# YOUR TASK
Set down exactly, from the records below, the line with "[National Association of Auctioneers]" through the line with "[Segera di Buka Ok Bento Batam] (172, 1304)", and nothing else.

# EXERCISE INPUT
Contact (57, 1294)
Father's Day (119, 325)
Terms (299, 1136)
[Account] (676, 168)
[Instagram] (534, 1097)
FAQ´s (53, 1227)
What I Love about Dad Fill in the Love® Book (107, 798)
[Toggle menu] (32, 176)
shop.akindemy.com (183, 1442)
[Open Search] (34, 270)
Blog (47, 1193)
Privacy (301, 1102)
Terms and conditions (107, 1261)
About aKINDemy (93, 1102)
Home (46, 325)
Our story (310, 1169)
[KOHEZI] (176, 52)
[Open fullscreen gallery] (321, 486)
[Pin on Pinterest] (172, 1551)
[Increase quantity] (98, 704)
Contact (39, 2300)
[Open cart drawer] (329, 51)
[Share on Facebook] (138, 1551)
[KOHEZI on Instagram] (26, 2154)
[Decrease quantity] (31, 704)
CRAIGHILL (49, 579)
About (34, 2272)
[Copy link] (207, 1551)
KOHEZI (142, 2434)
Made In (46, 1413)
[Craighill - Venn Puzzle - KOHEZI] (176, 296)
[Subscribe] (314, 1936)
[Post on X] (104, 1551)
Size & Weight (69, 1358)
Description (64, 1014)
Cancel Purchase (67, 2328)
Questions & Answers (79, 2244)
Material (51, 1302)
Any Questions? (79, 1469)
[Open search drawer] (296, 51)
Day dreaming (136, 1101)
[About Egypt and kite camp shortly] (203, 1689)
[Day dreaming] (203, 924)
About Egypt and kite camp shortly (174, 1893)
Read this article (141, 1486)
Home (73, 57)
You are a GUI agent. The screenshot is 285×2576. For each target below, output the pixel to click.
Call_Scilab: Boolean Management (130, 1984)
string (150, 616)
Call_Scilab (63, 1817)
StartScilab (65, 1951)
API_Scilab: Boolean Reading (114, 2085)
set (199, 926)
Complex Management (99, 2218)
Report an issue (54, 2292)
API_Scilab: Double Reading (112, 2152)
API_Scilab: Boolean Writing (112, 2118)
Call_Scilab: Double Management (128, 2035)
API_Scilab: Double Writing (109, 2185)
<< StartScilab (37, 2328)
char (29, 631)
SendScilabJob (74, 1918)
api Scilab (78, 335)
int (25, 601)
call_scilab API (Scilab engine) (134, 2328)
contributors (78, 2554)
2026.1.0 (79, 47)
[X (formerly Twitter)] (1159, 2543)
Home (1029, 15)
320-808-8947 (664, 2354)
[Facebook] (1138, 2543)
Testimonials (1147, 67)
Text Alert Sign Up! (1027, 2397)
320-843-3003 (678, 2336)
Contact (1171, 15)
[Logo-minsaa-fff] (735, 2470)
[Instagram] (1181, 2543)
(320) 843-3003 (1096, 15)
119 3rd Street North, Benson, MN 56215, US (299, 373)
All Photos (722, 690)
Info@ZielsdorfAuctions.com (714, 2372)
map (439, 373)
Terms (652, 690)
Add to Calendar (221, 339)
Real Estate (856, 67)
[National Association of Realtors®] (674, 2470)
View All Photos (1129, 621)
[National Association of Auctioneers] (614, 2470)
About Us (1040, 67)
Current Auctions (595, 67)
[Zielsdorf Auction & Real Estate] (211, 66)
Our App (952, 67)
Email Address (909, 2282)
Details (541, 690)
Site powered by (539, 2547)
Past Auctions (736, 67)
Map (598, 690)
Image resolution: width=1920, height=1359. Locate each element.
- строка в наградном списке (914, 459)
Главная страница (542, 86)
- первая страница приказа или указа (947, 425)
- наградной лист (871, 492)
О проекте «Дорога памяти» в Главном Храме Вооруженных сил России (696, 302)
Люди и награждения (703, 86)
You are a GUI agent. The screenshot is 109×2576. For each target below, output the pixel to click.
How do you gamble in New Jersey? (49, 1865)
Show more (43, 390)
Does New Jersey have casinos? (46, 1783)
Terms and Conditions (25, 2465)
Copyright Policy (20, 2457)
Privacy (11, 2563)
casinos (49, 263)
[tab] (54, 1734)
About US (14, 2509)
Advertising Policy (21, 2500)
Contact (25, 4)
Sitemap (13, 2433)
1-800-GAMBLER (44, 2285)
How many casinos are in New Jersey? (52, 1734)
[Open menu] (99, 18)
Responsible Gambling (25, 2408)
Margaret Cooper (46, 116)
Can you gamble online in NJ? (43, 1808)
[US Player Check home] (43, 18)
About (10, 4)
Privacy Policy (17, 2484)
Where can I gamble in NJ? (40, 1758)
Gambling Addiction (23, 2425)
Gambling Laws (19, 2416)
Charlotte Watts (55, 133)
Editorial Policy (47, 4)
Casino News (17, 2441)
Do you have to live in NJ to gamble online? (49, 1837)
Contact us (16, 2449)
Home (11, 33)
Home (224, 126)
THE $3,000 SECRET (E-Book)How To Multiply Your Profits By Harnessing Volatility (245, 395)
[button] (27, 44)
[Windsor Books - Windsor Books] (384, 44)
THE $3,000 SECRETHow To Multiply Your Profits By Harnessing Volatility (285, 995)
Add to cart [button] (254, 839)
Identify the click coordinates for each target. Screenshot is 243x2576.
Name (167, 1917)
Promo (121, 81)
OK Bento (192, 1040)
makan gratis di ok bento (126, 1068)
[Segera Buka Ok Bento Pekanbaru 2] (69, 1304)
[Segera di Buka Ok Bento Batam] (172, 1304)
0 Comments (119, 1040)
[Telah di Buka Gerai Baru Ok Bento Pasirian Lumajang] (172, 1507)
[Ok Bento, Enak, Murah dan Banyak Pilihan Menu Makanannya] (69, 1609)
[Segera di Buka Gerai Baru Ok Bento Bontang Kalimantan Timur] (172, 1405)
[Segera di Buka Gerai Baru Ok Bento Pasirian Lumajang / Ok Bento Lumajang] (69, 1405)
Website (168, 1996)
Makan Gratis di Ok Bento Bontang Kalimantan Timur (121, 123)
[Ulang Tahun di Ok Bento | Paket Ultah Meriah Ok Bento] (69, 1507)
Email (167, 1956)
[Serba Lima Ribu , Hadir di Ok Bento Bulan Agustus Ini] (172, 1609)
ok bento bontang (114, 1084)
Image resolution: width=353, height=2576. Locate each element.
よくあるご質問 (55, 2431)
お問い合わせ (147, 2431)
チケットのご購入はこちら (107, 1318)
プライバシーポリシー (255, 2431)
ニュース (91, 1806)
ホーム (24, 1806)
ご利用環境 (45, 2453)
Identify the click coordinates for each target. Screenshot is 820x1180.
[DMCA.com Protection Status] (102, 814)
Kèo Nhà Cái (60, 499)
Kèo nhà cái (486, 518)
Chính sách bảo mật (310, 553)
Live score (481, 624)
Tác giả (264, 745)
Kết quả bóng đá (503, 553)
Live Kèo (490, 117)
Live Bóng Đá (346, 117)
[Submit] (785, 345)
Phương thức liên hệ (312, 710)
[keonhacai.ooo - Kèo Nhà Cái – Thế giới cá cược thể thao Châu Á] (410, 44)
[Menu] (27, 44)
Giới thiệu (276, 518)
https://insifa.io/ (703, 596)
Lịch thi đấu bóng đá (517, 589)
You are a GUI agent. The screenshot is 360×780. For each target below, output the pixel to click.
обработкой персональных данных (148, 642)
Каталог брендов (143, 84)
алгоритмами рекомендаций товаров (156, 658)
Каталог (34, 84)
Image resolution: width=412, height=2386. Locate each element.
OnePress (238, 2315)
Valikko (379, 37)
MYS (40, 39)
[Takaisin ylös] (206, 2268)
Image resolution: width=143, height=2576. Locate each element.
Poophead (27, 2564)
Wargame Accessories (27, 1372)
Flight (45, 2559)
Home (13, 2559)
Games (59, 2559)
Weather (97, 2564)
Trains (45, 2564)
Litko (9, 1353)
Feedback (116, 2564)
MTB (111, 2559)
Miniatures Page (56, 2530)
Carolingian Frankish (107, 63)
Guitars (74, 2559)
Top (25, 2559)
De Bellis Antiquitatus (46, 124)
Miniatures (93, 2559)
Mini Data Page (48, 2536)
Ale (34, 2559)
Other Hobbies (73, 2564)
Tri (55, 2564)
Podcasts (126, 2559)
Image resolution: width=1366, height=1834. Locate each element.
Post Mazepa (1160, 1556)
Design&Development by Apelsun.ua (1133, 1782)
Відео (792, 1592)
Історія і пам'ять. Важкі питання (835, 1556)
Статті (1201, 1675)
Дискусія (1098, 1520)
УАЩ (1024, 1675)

# RESPONSE
[National Association of Auctioneers] (614, 2470)
About Us (1040, 67)
Current Auctions (595, 67)
[Zielsdorf Auction & Real Estate] (211, 66)
Our App (952, 67)
Email Address (909, 2282)
Details (541, 690)
Site powered by (539, 2547)
Past Auctions (736, 67)
Map (598, 690)
Image resolution: width=1920, height=1359. Locate each element.
- строка в наградном списке (914, 459)
Главная страница (542, 86)
- первая страница приказа или указа (947, 425)
- наградной лист (871, 492)
О проекте «Дорога памяти» в Главном Храме Вооруженных сил России (696, 302)
Люди и награждения (703, 86)
You are a GUI agent. The screenshot is 109×2576. For each target below, output the pixel to click.
How do you gamble in New Jersey? (49, 1865)
Show more (43, 390)
Does New Jersey have casinos? (46, 1783)
Terms and Conditions (25, 2465)
Copyright Policy (20, 2457)
Privacy (11, 2563)
casinos (49, 263)
[tab] (54, 1734)
About US (14, 2509)
Advertising Policy (21, 2500)
Contact (25, 4)
Sitemap (13, 2433)
1-800-GAMBLER (44, 2285)
How many casinos are in New Jersey? (52, 1734)
[Open menu] (99, 18)
Responsible Gambling (25, 2408)
Margaret Cooper (46, 116)
Can you gamble online in NJ? (43, 1808)
[US Player Check home] (43, 18)
About (10, 4)
Privacy Policy (17, 2484)
Where can I gamble in NJ? (40, 1758)
Gambling Addiction (23, 2425)
Gambling Laws (19, 2416)
Charlotte Watts (55, 133)
Editorial Policy (47, 4)
Casino News (17, 2441)
Do you have to live in NJ to gamble online? (49, 1837)
Contact us (16, 2449)
Home (11, 33)
Home (224, 126)
THE $3,000 SECRET (E-Book)How To Multiply Your Profits By Harnessing Volatility (245, 395)
[button] (27, 44)
[Windsor Books - Windsor Books] (384, 44)
THE $3,000 SECRETHow To Multiply Your Profits By Harnessing Volatility (285, 995)
Add to cart [button] (254, 839)
Identify the click coordinates for each target. Screenshot is 243x2576.
Name (167, 1917)
Promo (121, 81)
OK Bento (192, 1040)
makan gratis di ok bento (126, 1068)
[Segera Buka Ok Bento Pekanbaru 2] (69, 1304)
[Segera di Buka Ok Bento Batam] (172, 1304)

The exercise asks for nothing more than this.